The country is going to make substantial headway in promoting steady growth and balanced trade under a program for foreign trade during the 12th Five-year Plan (2011-2015) period released by the Ministry of Commerce (MOC).
Imports and exports are expected to see steady growth during the five-year period, with the total trade volume growing by an average annual rate of around 10 percent to reach about 4.8 trillion U.S. dollars by 2015.
"The trade balance situation will continue to improve," the ministry said.
First of Its Kind
This is the first time for the Chinese government to release a five-year program on foreign trade development.
China mapped out this plan in order to guide all local authorities and industries to work on the central tasks of foreign trade and enhance the relatively fast and sustainable trade growth, an official with the MOC's foreign trade department said in an online press release.
The plan has listed "promoting steady growth, adjusting structure and seeking balanced trade" as its key tasks for trade development over the next five years.
China will nurture new strengths in global trade competition, raise the quality and efficiency of foreign trade and reinforce trade balance and sustainability, said the plan.

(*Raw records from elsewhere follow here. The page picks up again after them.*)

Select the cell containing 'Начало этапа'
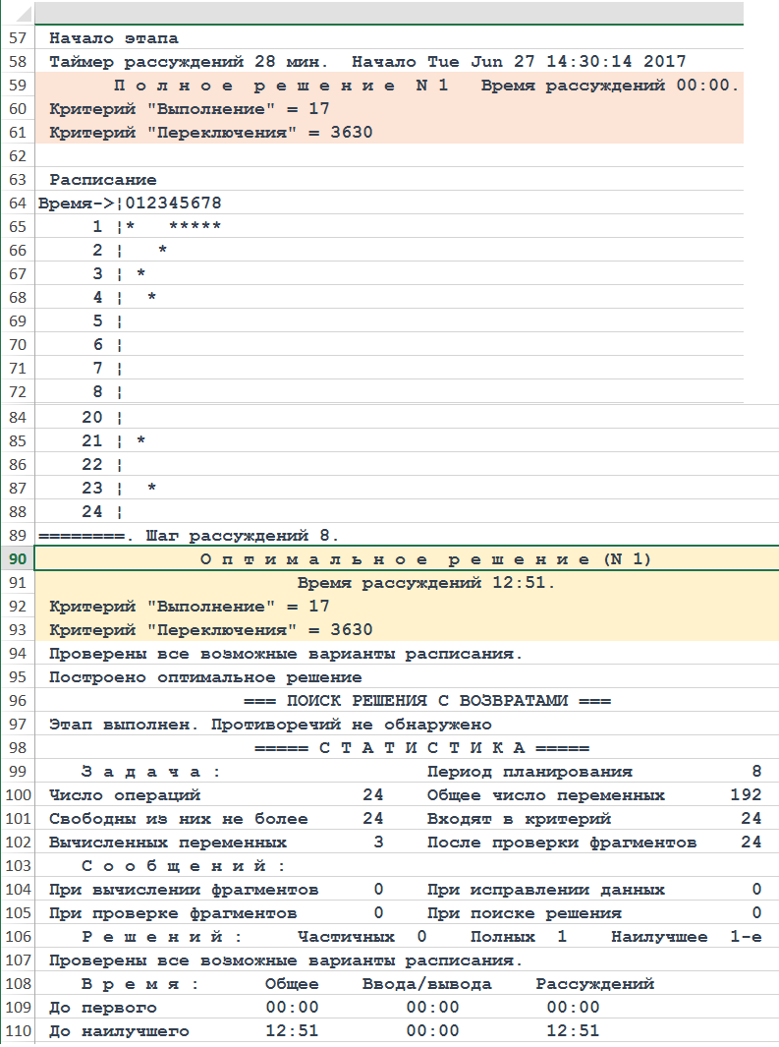 point(114,38)
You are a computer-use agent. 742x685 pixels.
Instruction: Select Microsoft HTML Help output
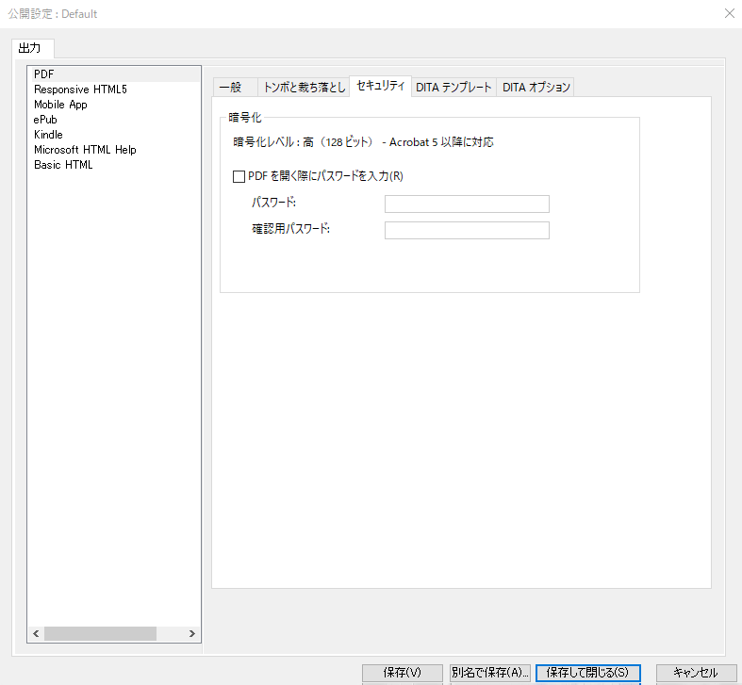click(85, 150)
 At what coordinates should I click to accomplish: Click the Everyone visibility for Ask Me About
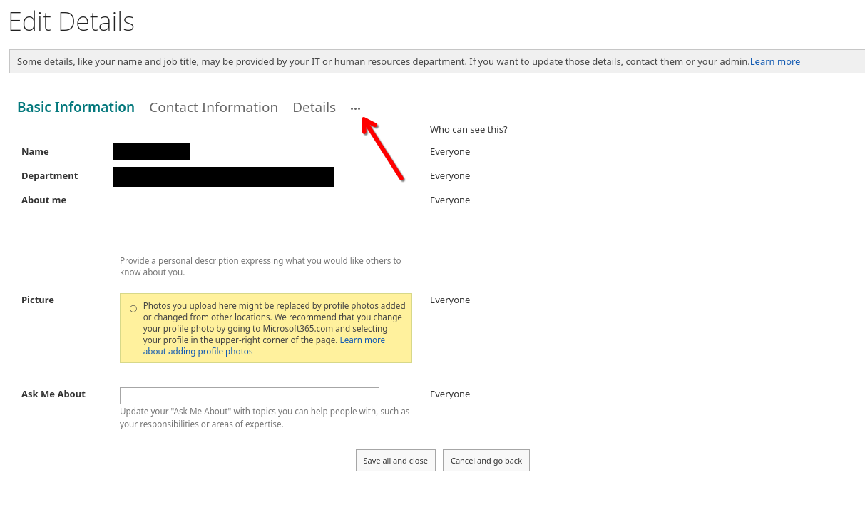[450, 394]
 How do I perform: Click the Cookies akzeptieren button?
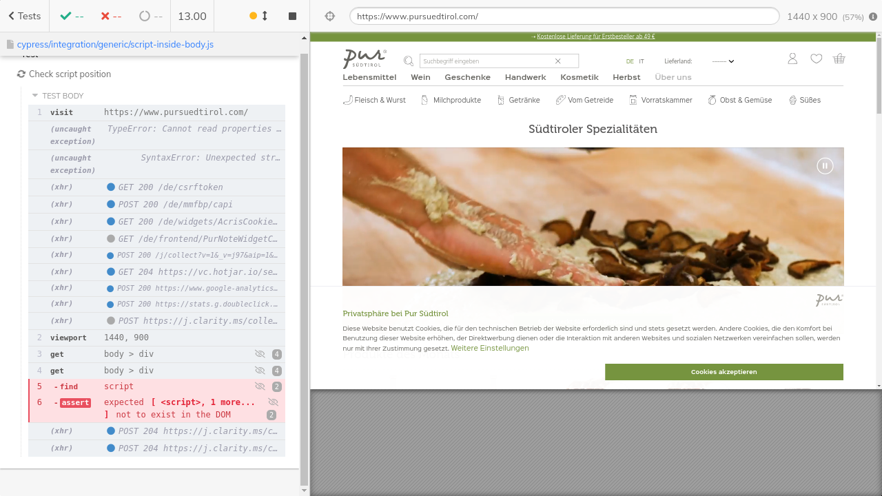click(724, 372)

"The country should consolidate its position as a large trading nation and forge ahead with the drive to become a strong trading nation," according to the plan.
China's trade volume expanded at an annual rate of 15.9 percent during the 11th Five-year Plan (2006-2010) period, data from the MOC shows.
Taking into full account the growth in the previous five years and the complicated trade environment now, China has decided to lower the trade growth target to 10 percent, the official said.
China's trade growth is facing exterior challenges, including the sluggish world economic recovery, rising trade protectionism measures, volatile commodities prices and exchange rates of major currencies and increasingly fierce competition from other countries.
Seeking Mutual Benefit
China's trade volume hit 2.97 trillion U.S. dollars in 2010, making China the world's largest exporter and the second-largest importer.
"Made-in-China products promoted the welfare of global consumers, while the Chinese market spurred the economic growth of related countries," according to the plan.
The plan has made seeking mutual benefit and a win-win situation one of its basic principles for trade growth, signaling the country's determination to make trade more balanced during the new era and bring more benefits to trade partners.
The country should implement an active import strategy and properly handle trade frictions to achieve a win-win situation for all trade partners, the plan said.
"China will actively participate in the restructuring of international economic and trade governance and fully consider the interests of trade partners with different development levels," it said.
A major task for China is to further expand its import sector in seeking balanced trade, the plan pointed out.
"The country is going to urge developed nations to relax controls over high-tech products exported to China," according to the plan.
China will increase imports of high-tech equipment, key parts, resources and materials, as well as consumer goods.
China's trade structure has been constantly optimizing in recent years, as its trade surplus has been narrowing since 2008.
Its annual trade surplus narrowed 14.5 percent year on year to 155.14 billion U.S. dollars in 2011, according to data from the General Administration of Customs.